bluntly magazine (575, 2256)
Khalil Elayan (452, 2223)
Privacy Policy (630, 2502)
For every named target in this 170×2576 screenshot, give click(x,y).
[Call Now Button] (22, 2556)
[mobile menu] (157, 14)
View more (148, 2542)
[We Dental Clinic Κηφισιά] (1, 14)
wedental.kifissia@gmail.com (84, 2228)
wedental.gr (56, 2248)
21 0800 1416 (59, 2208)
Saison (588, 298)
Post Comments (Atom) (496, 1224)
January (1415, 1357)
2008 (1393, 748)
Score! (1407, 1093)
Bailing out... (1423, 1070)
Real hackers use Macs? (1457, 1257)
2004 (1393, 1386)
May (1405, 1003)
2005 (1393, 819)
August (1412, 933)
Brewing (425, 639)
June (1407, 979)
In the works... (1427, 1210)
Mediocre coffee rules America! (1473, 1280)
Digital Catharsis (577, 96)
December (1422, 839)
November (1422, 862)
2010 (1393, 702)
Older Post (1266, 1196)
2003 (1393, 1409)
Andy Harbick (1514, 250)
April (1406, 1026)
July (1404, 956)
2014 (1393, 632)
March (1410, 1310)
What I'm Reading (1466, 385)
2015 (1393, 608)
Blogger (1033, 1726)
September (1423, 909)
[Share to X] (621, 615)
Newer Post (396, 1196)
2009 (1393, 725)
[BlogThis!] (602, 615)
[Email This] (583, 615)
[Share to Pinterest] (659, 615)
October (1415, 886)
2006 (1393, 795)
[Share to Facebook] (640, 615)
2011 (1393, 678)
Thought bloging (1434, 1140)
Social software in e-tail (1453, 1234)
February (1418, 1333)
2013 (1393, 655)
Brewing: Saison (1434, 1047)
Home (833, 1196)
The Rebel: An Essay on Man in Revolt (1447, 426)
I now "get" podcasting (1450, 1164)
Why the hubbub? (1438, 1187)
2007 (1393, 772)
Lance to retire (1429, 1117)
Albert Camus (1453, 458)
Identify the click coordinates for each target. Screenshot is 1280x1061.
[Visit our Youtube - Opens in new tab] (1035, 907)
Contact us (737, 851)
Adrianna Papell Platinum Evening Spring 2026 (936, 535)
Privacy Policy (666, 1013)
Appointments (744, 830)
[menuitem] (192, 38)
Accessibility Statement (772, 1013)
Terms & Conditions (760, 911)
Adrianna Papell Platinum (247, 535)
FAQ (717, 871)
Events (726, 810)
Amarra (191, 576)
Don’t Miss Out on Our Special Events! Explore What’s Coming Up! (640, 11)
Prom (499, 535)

========================================

Assignment
Exact output of every entry is required.

Task answer
bluntly magazine (575, 2256)
Khalil Elayan (452, 2223)
Privacy Policy (630, 2502)
For every named target in this 170×2576 screenshot, give click(x,y).
[Call Now Button] (22, 2556)
[mobile menu] (157, 14)
View more (148, 2542)
[We Dental Clinic Κηφισιά] (1, 14)
wedental.kifissia@gmail.com (84, 2228)
wedental.gr (56, 2248)
21 0800 1416 (59, 2208)
Saison (588, 298)
Post Comments (Atom) (496, 1224)
January (1415, 1357)
2008 (1393, 748)
Score! (1407, 1093)
Bailing out... (1423, 1070)
Real hackers use Macs? (1457, 1257)
2004 (1393, 1386)
May (1405, 1003)
2005 (1393, 819)
August (1412, 933)
Brewing (425, 639)
June (1407, 979)
In the works... (1427, 1210)
Mediocre coffee rules America! (1473, 1280)
Digital Catharsis (577, 96)
December (1422, 839)
November (1422, 862)
2010 (1393, 702)
Older Post (1266, 1196)
2003 (1393, 1409)
Andy Harbick (1514, 250)
April (1406, 1026)
July (1404, 956)
2014 (1393, 632)
March (1410, 1310)
What I'm Reading (1466, 385)
2015 (1393, 608)
Blogger (1033, 1726)
September (1423, 909)
[Share to X] (621, 615)
Newer Post (396, 1196)
2009 (1393, 725)
[BlogThis!] (602, 615)
[Email This] (583, 615)
[Share to Pinterest] (659, 615)
October (1415, 886)
2006 (1393, 795)
[Share to Facebook] (640, 615)
2011 (1393, 678)
Thought bloging (1434, 1140)
Social software in e-tail (1453, 1234)
February (1418, 1333)
2013 (1393, 655)
Brewing: Saison (1434, 1047)
Home (833, 1196)
The Rebel: An Essay on Man in Revolt (1447, 426)
I now "get" podcasting (1450, 1164)
Why the hubbub? (1438, 1187)
2007 (1393, 772)
Lance to retire (1429, 1117)
Albert Camus (1453, 458)
Identify the click coordinates for each target. Screenshot is 1280x1061.
[Visit our Youtube - Opens in new tab] (1035, 907)
Contact us (737, 851)
Adrianna Papell Platinum Evening Spring 2026 (936, 535)
Privacy Policy (666, 1013)
Appointments (744, 830)
[menuitem] (192, 38)
Accessibility Statement (772, 1013)
Terms & Conditions (760, 911)
Adrianna Papell Platinum (247, 535)
FAQ (717, 871)
Events (726, 810)
Amarra (191, 576)
Don’t Miss Out on Our Special Events! Explore What’s Coming Up! (640, 11)
Prom (499, 535)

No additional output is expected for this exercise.